19. Unter Berücksichtigung dieser Grundsätze und der Risikozuweisung hinsichtlich wandertypischer Gefahren auf steilen Wegstrecken bei Dauerregen ist eine Haftung des Beklagten vorliegend nicht gegeben. Wie der Senat weiß (§ 291 ZPO) ist das Wandergebiet zerklüftet; die mäandernde Ahr hat sich tief in die gebirgige Landschaft um …[X] gegraben. Bei Wanderungen oberhalb des im Talkessel gelegenen Ortes sind daher steile An- und Abstiege zu bewältigen. Auch das konkrete Ziel der Klägerin vermittelt bereits mit dem Namen „Teufelsloch“ nicht die Vorstellung, der Weg dorthin sei ein gemütlicher Spaziergang ohne jedwede widrigen Streckenabschnitte. Hinzu kam, dass der Dauerregen auch am Unfalltag anhielt. All das musste der Beklagte in seine Überlegungen zu der Frage einbeziehen, ob die Wanderstrecken auch in besonders steilen Abschnitten noch gefahrlos zu bewältigen waren. Dass die Sturzgefahr in steilen Abschnitten deutlich erhöht ist, steht außer Frage, ist jedoch haftungsrechtlich irrelevant, weil die daraus resultierende allgemeine Gefährdung vertrags- und veranstaltungsimmanent war, weil kein Wanderer ernsthaft erwarten kann, dass die Gesetze der Schwerkraft in Steilstrecken denen in der Ebene entsprechen. Zu einer reaktionspflichtigen Gefahrenlage konnte sich das Ganze erst dann verdichten, wenn einzelne Streckenabschnitte witterungsbedingt nur unter Anstrengungen passiert werden konnten, die von einem durchschnittlichen Wanderer nicht zu bewältigen waren.

Arbeitsauftrag 1:
Übersetze den folgenden Satz aus dem Urteilsauszug zur Wanderhaftung ins Englische: „Bei Wanderungen oberhalb des im Talkessel gelegenen Ortes sind daher steile An- und Abstiege zu bewältigen.“
Arbeitsauftrag 2:
Beantworte anhand des Urteilsauszugs zur Wanderhaftung kurz:
(a) Welcher Fluss hat sich in die gebirgige Landschaft gegraben?
(b) Wie heißt das konkrete Ziel der Klägerin?
(c) Welche Vorschrift nennt der Senat für sein Wissen über das Wandergebiet?
Arbeitsauftrag 3:
Knüpfe an den letzten Satz des Urteilsauszugs zur Wanderhaftung an und schreibe den Text weiter.

Gegebene Datensätze:
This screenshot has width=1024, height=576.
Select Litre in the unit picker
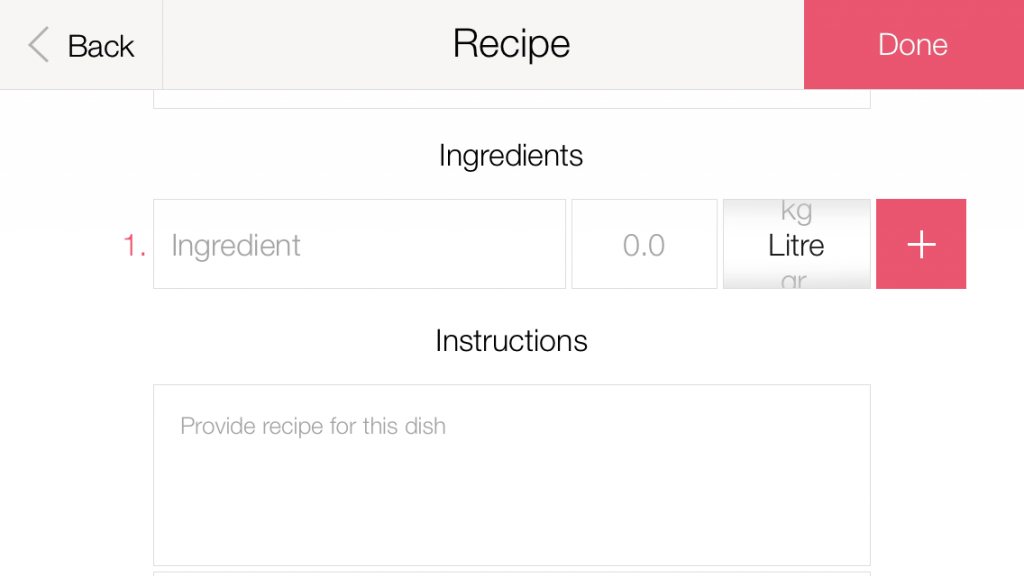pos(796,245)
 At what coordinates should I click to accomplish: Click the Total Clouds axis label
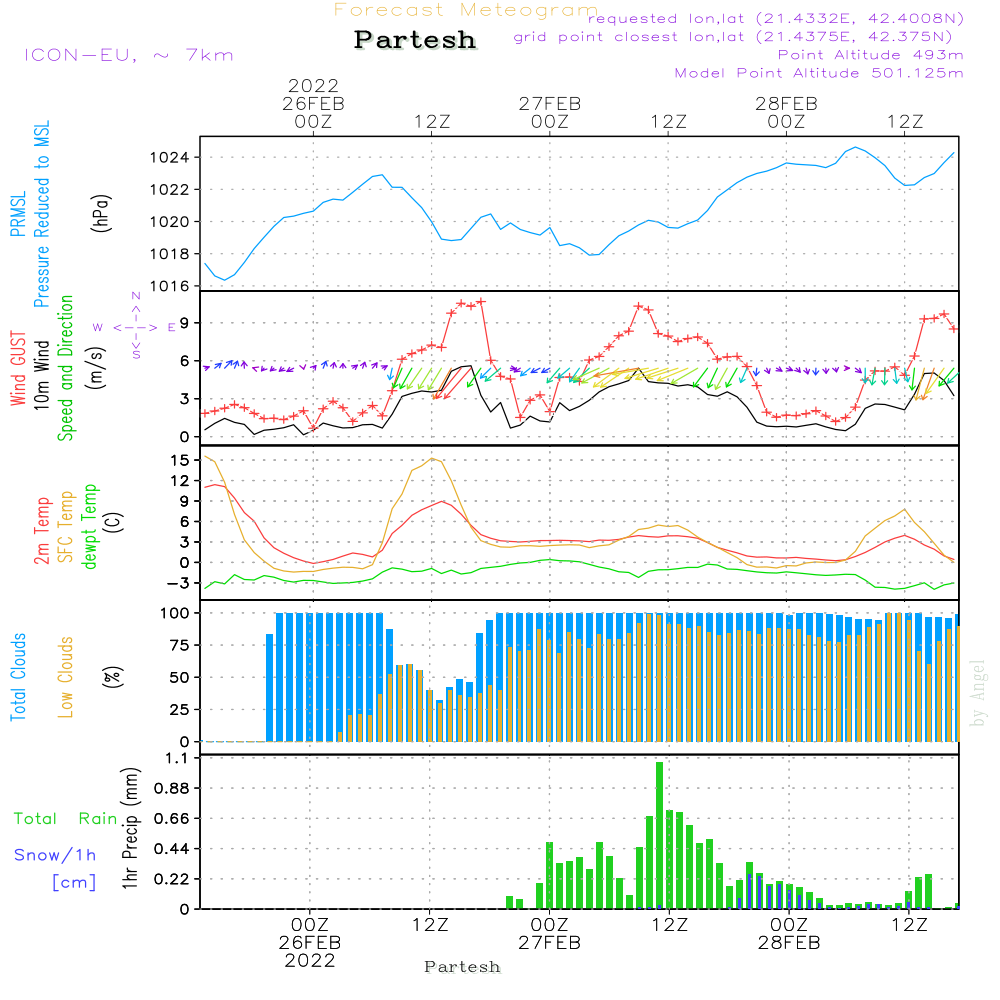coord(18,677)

==

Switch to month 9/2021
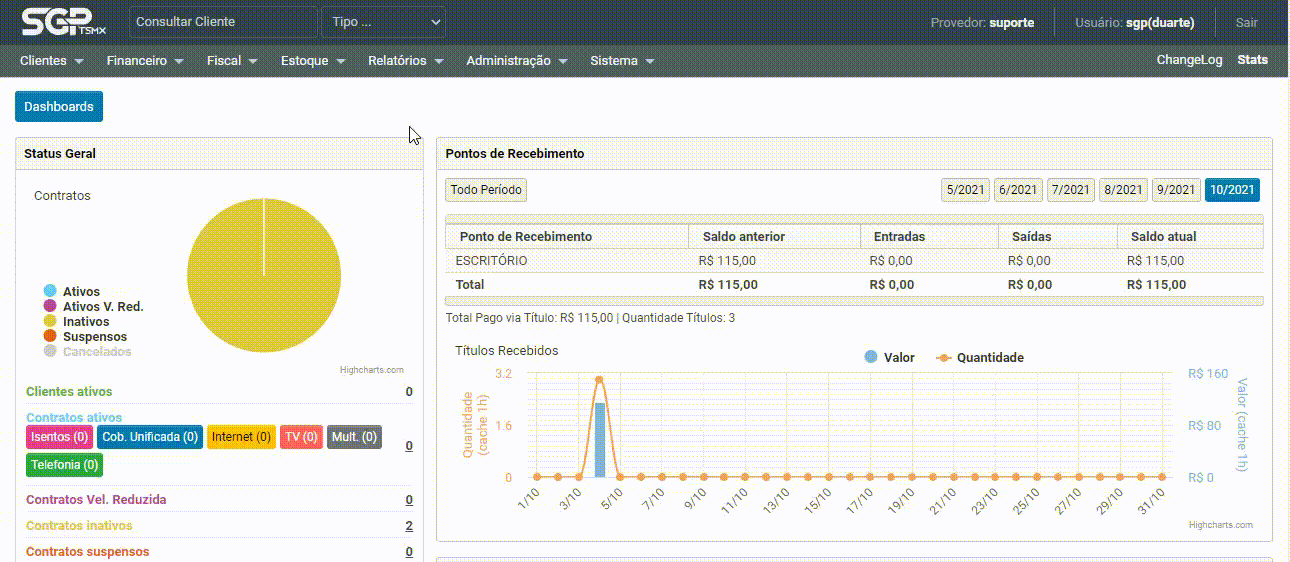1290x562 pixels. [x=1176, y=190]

Ergebnis 1:
Hikes above the town situated in the valley basin therefore involve steep ascents and descents.

Ergebnis 2:
(a) Die Ahr.
(b) „Teufelsloch“.
(c) § 291 ZPO.

Ergebnis 3:
20. Das lässt sich hier für die Zeitspanne bis zum Unfall der Klägerin nicht mit der erforderlichen Gewissheit feststellen. Die Angaben der Klägerin bei der Parteianhörung deuten in eine andere Richtung. Danach hatte die Veranstaltung um 10.00 Uhr begonnen. Gegen 12.30 Uhr erreichte die Klägerin mit ihren Wanderkameraden das Teufelsloch. Der dortige Aussichtspunkt war bereits wegen der hohen Teilnehmerzahl gesperrt worden. Dem entnimmt der Senat, dass es zahlreichen Wanderern gelungen war, den Aussichtspunkt auf den dafür vorgesehenen Wegen zu erreichen, ohne Schaden zu nehmen. Dass alle Wanderer dabei den Weg gemieden hatten, auf dem die Klägerin beim späteren Abstieg stürzte, liegt fern und wird von der Berufung auch nicht behauptet. Daraus erschließt sich, dass die Stelle, an der die Klägerin stürzte, bis kurz vor dem bedauerlichen Unfall, noch passierbar war. Mithin hätten auch die Mitarbeiter des Beklagten frühestens aufgrund des Sturzes der Klägerin die Erkenntnis gewinnen müssen, dass eine Sperrung des Weges oder eine Sicherung der Gefahrenstelle geboten war. Bei dieser Sachlage war für den Beklagten im Schadenszeitpunkt nicht erkennbar, dass eine Sicherungs- und Warnpflicht bestand, der er nicht nachgekommen war. Mangels Verschulden des Beklagten hat das Landgericht daher die Klage zu Recht abgewiesen, ohne dass es noch darauf abkommt, ob die von der Klägerin als kränkend empfundenen Erwägungen des Einzelrichters zum vermeintlich weit überwiegenden Eigenverschulden der Klägerin zutreffen.
21. Nach alledem sollte die Klägerin erwägen, das Rechtsmittel aus Kostengründen zurückzunehmen.